The house is a simple block that presents a classical façade;
it has the Greenes’ familiar details on the portico in
three-dimensional relief. Facing the street, the floor plan
is the width of two rooms, but shrinks to one-room as it reaches
deep into the narrow lot. Owing to the lack of a hallway, and
with only a one-room width for most of the length of the house,
the in-line arrangement of rooms makes each space accessible
only from its adjoining rooms. The Greenes did not repeat the
Hull residence floor plan in any of their later projects. The
following year the client commissioned a sunroom and a port
cochere addition.
The office building, built in the winter of 1897-1898, commissioned
at the same time as the residence, is small, with three functional
interior spaces: a combined hall and reception room, an operating
room and a laboratory. There were three points of entry to each
space, except in the laboratory, which had two.
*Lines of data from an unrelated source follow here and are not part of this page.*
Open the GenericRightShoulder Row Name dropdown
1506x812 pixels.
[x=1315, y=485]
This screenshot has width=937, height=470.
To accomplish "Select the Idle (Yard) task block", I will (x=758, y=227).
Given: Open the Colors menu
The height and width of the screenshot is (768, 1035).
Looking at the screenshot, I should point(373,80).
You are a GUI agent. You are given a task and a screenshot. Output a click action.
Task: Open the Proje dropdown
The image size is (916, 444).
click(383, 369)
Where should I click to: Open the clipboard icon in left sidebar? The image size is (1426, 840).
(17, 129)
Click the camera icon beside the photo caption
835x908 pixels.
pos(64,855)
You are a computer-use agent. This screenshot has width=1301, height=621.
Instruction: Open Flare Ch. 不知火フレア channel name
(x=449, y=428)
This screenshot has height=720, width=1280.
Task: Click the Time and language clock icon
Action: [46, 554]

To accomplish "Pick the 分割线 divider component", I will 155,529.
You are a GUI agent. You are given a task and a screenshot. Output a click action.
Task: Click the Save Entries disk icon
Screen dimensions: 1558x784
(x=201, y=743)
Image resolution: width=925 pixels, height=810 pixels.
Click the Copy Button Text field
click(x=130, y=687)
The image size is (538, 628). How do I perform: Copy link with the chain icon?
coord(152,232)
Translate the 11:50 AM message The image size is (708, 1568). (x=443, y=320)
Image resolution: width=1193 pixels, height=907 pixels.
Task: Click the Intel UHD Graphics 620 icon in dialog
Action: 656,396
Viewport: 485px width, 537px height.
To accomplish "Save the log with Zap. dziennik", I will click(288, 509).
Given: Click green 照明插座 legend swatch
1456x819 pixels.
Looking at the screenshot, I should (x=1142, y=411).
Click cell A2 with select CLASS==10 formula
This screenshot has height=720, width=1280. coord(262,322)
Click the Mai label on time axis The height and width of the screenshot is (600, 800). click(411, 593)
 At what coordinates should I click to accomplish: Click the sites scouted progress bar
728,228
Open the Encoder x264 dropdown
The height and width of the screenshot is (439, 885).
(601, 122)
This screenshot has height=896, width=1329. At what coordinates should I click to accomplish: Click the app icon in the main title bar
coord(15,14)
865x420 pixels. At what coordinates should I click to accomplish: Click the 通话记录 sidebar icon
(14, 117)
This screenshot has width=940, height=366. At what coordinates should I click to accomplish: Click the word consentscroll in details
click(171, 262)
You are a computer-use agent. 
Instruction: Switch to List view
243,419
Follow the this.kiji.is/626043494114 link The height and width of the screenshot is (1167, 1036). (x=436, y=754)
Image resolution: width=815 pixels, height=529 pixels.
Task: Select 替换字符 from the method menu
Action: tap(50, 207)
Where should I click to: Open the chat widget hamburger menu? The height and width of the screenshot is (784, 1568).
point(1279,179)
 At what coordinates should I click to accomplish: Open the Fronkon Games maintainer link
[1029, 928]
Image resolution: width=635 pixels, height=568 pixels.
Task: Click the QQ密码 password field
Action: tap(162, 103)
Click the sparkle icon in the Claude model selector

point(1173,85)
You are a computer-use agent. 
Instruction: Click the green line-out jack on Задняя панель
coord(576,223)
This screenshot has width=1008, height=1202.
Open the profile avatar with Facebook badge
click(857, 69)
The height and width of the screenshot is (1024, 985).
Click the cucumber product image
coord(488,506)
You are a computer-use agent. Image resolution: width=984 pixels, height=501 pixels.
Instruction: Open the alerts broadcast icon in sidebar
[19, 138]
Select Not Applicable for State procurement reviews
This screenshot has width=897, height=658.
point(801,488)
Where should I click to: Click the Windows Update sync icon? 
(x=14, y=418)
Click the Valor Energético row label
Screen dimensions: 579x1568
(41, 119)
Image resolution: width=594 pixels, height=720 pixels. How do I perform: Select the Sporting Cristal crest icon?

The exterior
hints at Asian design with slightly upturned ends of the dormer
roof on the elevation over the operating room and in the broad
proportions of the portico as it relates to the relatively narrow
entry door. As also found with the Gordon house of 1897, the
Greenes softened the harsh line of the front gable by letting
the corner of the eave wrap slightly around to the front elevation--a
detail they often used in later designs. The single-story front-facing
gable wall is embellished with a circular attic vent in the
gable peak, a pediment over the entry door, and an arch over
the front window, all referring to Classical forms and thus
lending authority to the modest structure. A double-flued brick
chimney rises at the center of the roof ridge. Dr. Hull was
a well-regarded medical specialist, who had relocated to Pasadena
from Pennsylvania for his health. Both the residence and office
building were later bought by Grace Nicholson, business woman
and collector, who converted the buildings to house and display
for sale her southwest Indian and Asian art objects. In 1925
both buildings were demolished to make way for Miss Nicholson's
new commercial building, designed for her in the form of a Chinese
temple by Pasadena architects Marston, Van Pelt and Maybury.